Libya’s NOC seeks US$6bln in sanctions debts


Libya’s top oil body is pursuing international oil firms for bills worth around US$6 billion that were left unpaid this year due to UN sanctions imposed in March, a source in the National Oil Corporation (NOC) told Reuters this week.

Negotiations to recoup the unpaid money will put to the test relations between the OPEC member country and its partners from the period of Muammar Gaddafi’s rule, who are now seeking to rebuild ties with the new administration.

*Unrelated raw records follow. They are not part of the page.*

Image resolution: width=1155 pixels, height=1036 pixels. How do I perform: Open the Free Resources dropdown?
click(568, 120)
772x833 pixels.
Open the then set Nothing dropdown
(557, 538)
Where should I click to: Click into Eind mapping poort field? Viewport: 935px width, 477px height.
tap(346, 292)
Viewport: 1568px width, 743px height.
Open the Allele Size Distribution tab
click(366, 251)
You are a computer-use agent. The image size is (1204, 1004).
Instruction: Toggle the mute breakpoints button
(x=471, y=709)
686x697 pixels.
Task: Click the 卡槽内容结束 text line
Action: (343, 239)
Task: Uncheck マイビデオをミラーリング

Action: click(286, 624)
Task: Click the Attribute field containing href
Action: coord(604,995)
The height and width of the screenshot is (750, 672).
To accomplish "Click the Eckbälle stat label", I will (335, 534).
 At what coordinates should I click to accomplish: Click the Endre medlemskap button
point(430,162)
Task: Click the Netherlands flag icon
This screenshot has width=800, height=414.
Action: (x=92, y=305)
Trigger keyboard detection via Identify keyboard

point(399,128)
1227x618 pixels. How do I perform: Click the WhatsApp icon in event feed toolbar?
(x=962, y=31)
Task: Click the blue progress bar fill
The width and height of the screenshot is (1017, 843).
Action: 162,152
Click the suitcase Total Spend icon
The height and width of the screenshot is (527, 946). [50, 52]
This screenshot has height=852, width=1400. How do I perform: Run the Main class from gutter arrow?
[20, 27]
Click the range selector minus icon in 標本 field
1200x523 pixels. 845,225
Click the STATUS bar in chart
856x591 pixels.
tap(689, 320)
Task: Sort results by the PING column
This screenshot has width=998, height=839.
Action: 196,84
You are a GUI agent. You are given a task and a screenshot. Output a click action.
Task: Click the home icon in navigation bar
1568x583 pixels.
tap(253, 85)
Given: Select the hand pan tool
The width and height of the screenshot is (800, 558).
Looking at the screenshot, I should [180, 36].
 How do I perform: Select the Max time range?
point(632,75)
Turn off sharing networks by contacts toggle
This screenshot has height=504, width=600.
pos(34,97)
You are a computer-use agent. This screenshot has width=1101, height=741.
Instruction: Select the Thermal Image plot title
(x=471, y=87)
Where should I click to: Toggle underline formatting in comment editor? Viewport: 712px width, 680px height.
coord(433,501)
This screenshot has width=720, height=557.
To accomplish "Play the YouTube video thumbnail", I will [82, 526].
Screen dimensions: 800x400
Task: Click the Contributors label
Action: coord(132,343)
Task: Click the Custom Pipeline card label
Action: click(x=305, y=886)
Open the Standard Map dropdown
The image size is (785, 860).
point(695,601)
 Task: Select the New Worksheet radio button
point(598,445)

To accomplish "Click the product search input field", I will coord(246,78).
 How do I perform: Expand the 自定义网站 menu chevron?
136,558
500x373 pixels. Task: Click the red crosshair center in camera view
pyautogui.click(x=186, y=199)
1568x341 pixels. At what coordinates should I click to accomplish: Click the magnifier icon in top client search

The outcome of the negotiations will also give an indication of the previously all-powerful NOC’s authority in the new Libya as rival bodies vie for control of its economic lifeline, Reuters reports.
“We are starting to make arrangements for them to repay this money. It is more than $6 billion. They may be able to give us oil products,” said a senior source in the NOC who declined to give his name.

Libyan officials have shown a willingness to honour previous production agreements but with oil now trickling onto international markets, it remains to be seen if old contracts will stand in the trading arena.

Billions of dollars in oil payments were blocked in March when the United Nations introduced sanctions on the NOC after Gaddafi launched a violent crackdown on protesters.

The NOC source said the list of debtors included U.S. oil majors ConocoPhillips and Exxon Mobil Corp, British major BP, Austrian energy group OMV, trading firm Vitol and Italian oil firms Eni and Saras.

Exxon said on Wednesday it will settle any outstanding debts with Libya.

While some firms took early action and stopped dealing with the NOC as early as February or March, others made the most of what was effectively free oil by taking advantage of NOC payments terms that typically allow a 30-day window for money transfers, trading sources said.

The uncertainty of the political situation earlier this year, when violent clashes were raging, made it unclear if or when they would have to pay the money back to Libya.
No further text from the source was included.